__Textauszug__.
▼

Um die Vorteile des virtuellen Managements zu nutzen, müssen die Arbeitsprozesse im Unternehmen entsprechend angepasst werden. So kann es keine Präsenzpflicht im Büro mehr geben. "Wir führen unsere Mitarbeiter mit Ziel- und nicht mit Zeitvorgaben", erklärt Beat Schwab, Manager Human Resources bei Cisco DACH. Dementsprechend kontrolliert niemand den Weg dorthin, wenn ein Mitarbeiter seine Ziele erreicht. In der Umsetzung solcher Arbeitsmodelle entsteht eine Win-Win-Situation für Mitarbeiter und Unternehmen, denn die Beschäftigten sind motivierter und zufriedener.

Erste Erfahrungen zeigen auch, dass der Erfolg web- oder videobasierter Collaboration ein verändertes Kommunikationsverhalten erfordert. So hat das Unternehmen einen "Meeting-Kodex" erarbeitet, der die notwendige Disziplin sicherstellt und bestimmte mediengerechte Umgangsformen festlegt. Einfachstes Beispiel dafür ist, dass die Teilnehmer großer Audiokonferenzen vor jedem Statement ihren Namen sagen. Oft sind es solch kleine Anpassungen an die konkrete Kommunikationssituation, die einen entscheidenden Einfluss auf die Effektivität der Zusammenarbeit haben.

Die Option, im Home Office zu arbeiten, nimmt inzwischen die Mehrzahl der Mitarbeiter und Manager von Cisco in Anspruch. Für sie ist das ein wichtiger Beitrag zum Ausgleich zwischen Arbeit und Privatleben. "Wenn ich mittags mal schnell in den Baumarkt muss, kann ich das tun, denn für Kunden bin ich immer noch erreichbar", sagt Hans-Joachim Adolphi, Manager Collaboration bei Cisco. Auch die meisten Büroarbeiter sind heute außerhalb ihrer regulären Arbeitszeiten für Kunden, Kollegen oder Vorgesetzte per Internet oder Handy ansprechbar, nach aktuellen Erhebungen ein Drittel sogar jederzeit, also auch am Abend oder am Wochenende.

Lediglich 32 Prozent der Berufstätigen schalten in ihrer Freizeit komplett ab. Ständige Anspannung kann Arbeitnehmer jedoch überfordern. Um einen Burnout zu vermeiden, empfehlen Experten einen Wechsel zwischen stressigen und ruhigen Arbeitsphasen sowie die Nutzung der Freizeit zur Erholung und Wiederherstellung der Arbeitskraft. Daher sollten Unternehmen nicht erwarten, dass ihre Beschäftigten E-Mails am Wochenende beantworten. Ist dies trotzdem der Fall, sollte diese Bereitschaft auf die Arbeitszeit angerechnet werden.

Vertrauen fördert Teamgeist

Damit flexible Arbeitszeitmodelle funktionieren, braucht es aber vor allem gegenseitiges Vertrauen. So darf der Arbeitgeber nicht gleich böse Absichten vermuten, wenn ein Angestellter nicht sofort auf Anfragen reagiert. Allerdings sollte der Beschäftigte transparente Präsenzinformationen zur Verfügung stellen, und sei es nur: "Nicht am Schreibtisch". Hochwertige Konferenztechnologien, ergänzt durch einfache Collaboration-Tools wie Wikis oder Blogs, helfen nicht nur bei der Überwindung geografischer, sondern auch kultureller und hierarchischer Distanzen. Damit kann sich eine Unternehmenskultur etablieren, die Eigeninitiative und Teamgeist fördert – mit flachen Hierarchien, Transparenz und gegenseitigem Vertrauen. Statt einer autokratisch geführten "Belegschaft" entsteht eine multinationale Mitarbeiter-Community, die Ideen frei und ungehindert austauscht und die besten davon schnell zu marktreifen Lösungen weiterentwickelt. Denn nichts motiviert stärker als das Gefühl, eigenverantwortlich und erfolgreich den Unternehmenserfolg mitzugestalten.

▲

__Datensatzinhalt__.
▼

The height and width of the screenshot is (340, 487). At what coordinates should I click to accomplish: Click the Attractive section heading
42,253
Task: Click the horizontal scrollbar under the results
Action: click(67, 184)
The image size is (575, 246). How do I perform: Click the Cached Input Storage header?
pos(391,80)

▲
▼

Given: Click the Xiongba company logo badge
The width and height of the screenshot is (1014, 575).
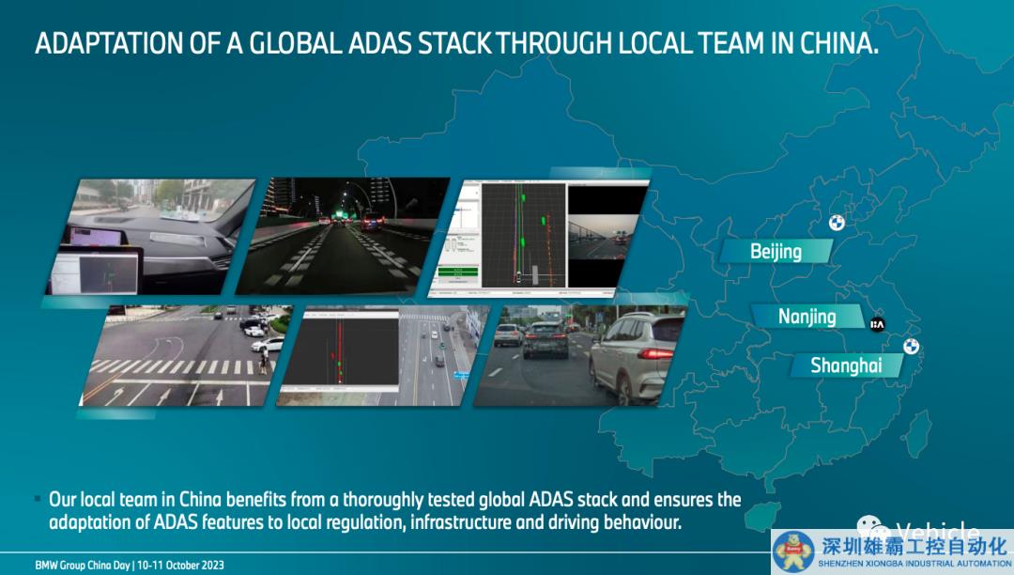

▲

__Aufgaben__.
(A) Prüfen Sie, ob die folgenden Aussagen mit dem Textauszug übereinstimmen, und belegen Sie jedes Ja oder Nein mit dem entscheidenden Wortlaut: (i) Cisco führt seine Mitarbeiter mit Zeitvorgaben. (ii) Nur 32 Prozent der Berufstätigen schalten in ihrer Freizeit vollständig ab. (iii) Bei großen Audiokonferenzen nennen die Teilnehmer vor jedem Statement ihren Namen.
(B) Welche Position hat Hans-Joachim Adolphi laut dem Textauszug bei Cisco?
(C) Geben Sie aus dem Textauszug die Passage von „Die Option, im“ bis „oder am Wochenende.“ wortgetreu aus.

__Ergebnisse__.
(A)
(i) Nein: „Wir führen unsere Mitarbeiter mit Ziel- und nicht mit Zeitvorgaben“
(ii) Ja: „Lediglich 32 Prozent der Berufstätigen schalten in ihrer Freizeit komplett ab.“
(iii) Ja: „dass die Teilnehmer großer Audiokonferenzen vor jedem Statement ihren Namen sagen“

(B) Er ist Manager Collaboration bei Cisco.

(C)
Die Option, im Home Office zu arbeiten, nimmt inzwischen die Mehrzahl der Mitarbeiter und Manager von Cisco in Anspruch. Für sie ist das ein wichtiger Beitrag zum Ausgleich zwischen Arbeit und Privatleben. "Wenn ich mittags mal schnell in den Baumarkt muss, kann ich das tun, denn für Kunden bin ich immer noch erreichbar", sagt Hans-Joachim Adolphi, Manager Collaboration bei Cisco. Auch die meisten Büroarbeiter sind heute außerhalb ihrer regulären Arbeitszeiten für Kunden, Kollegen oder Vorgesetzte per Internet oder Handy ansprechbar, nach aktuellen Erhebungen ein Drittel sogar jederzeit, also auch am Abend oder am Wochenende.